=== Stored records ===
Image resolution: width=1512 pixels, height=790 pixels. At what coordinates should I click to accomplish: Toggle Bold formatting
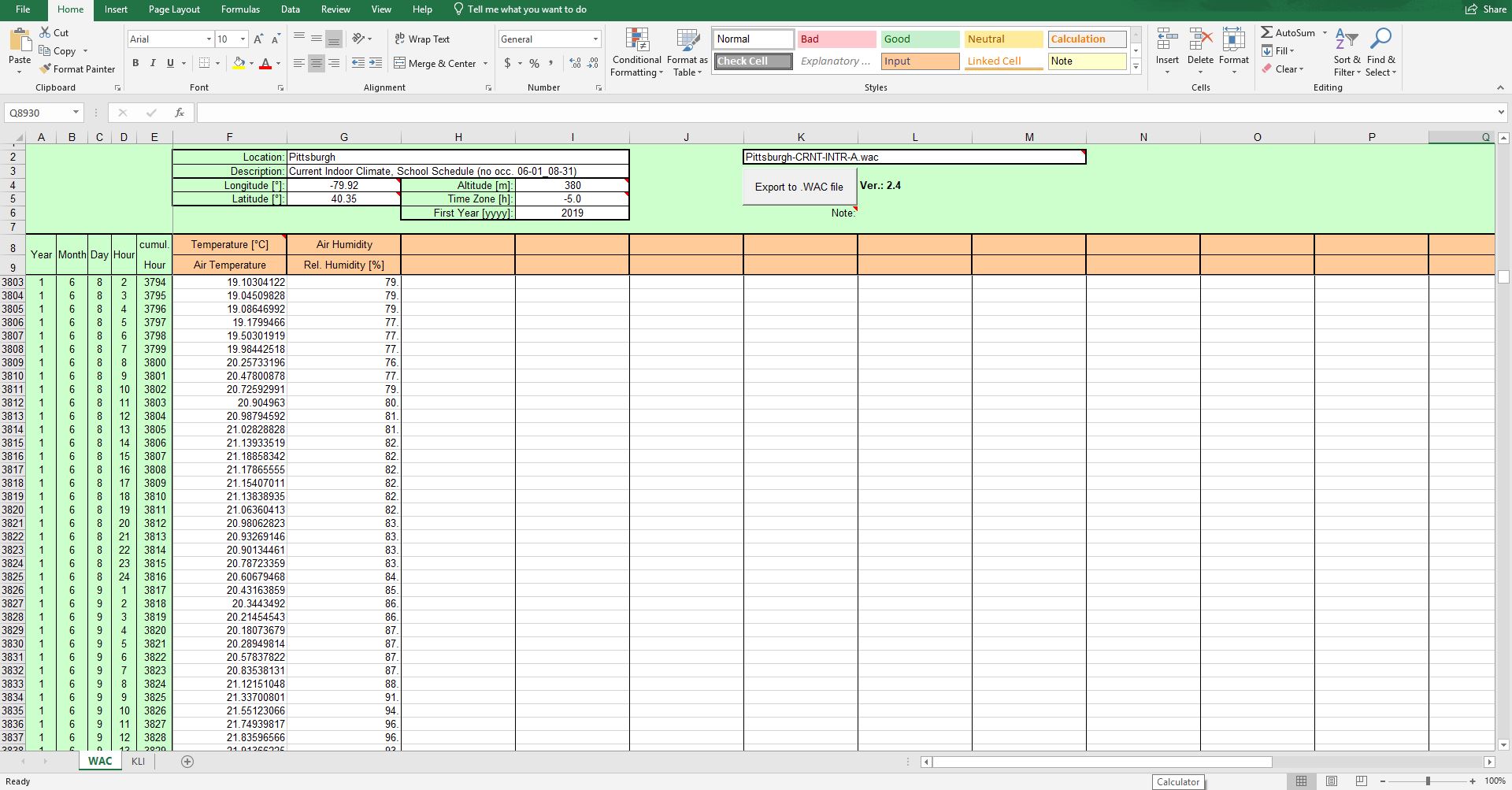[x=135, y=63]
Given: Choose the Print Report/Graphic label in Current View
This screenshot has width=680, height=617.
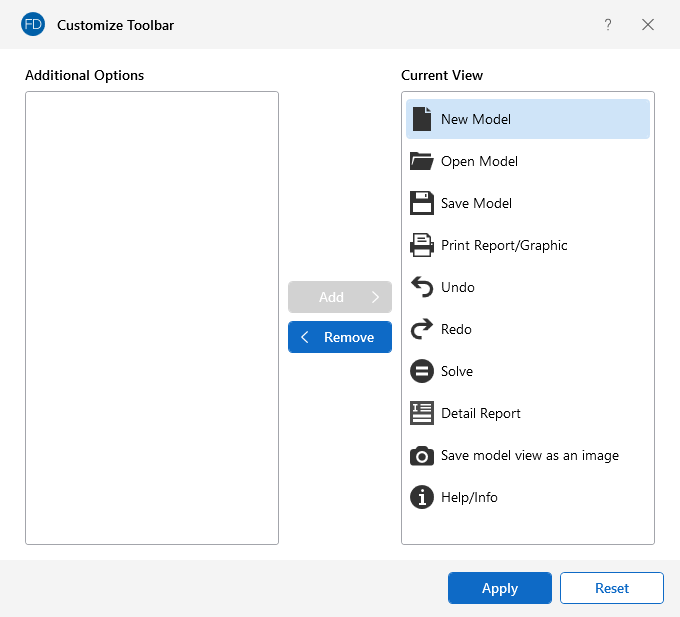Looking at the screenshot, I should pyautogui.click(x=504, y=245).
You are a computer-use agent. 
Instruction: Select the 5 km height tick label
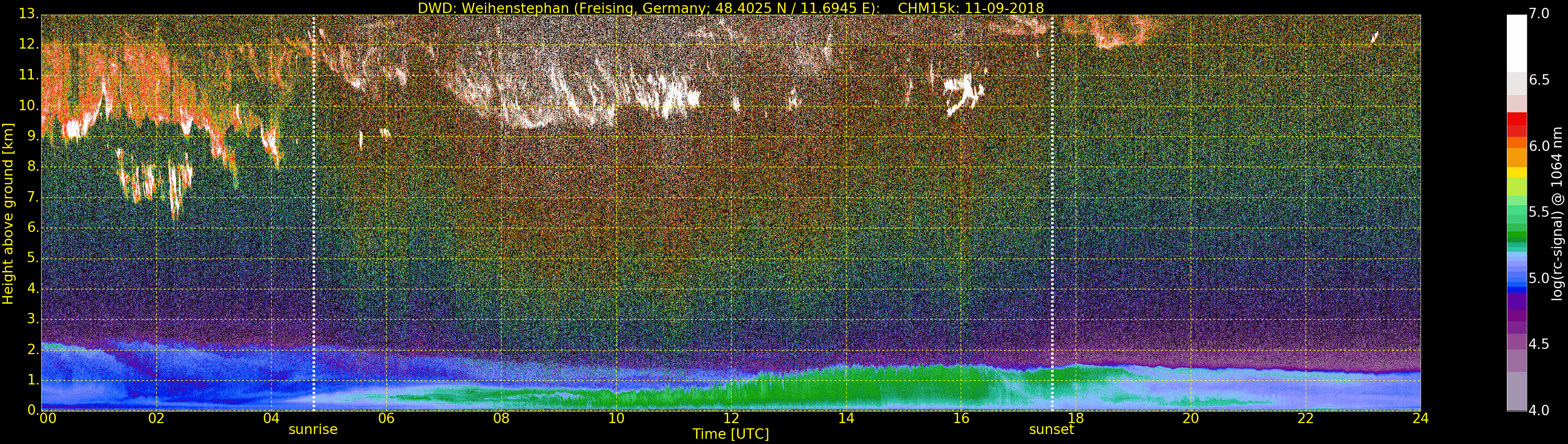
===
=== Stored records ===
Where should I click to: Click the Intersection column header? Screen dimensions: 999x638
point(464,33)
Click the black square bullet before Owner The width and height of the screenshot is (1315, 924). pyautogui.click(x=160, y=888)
===
_Request_
Rewrite the records from the line containing "Image resolution: width=1512" through the line containing "Looking at the", inclusive, swapping "Bold" for "Italic" and keeping everything else the same. Leave the pictures out.

_Exercise result_
Image resolution: width=1512 pixels, height=790 pixels. At what coordinates should I click to accomplish: Toggle Italic formatting
[x=135, y=63]
Given: Choose the Print Report/Graphic label in Current View
This screenshot has width=680, height=617.
Looking at the screenshot, I should pyautogui.click(x=504, y=245).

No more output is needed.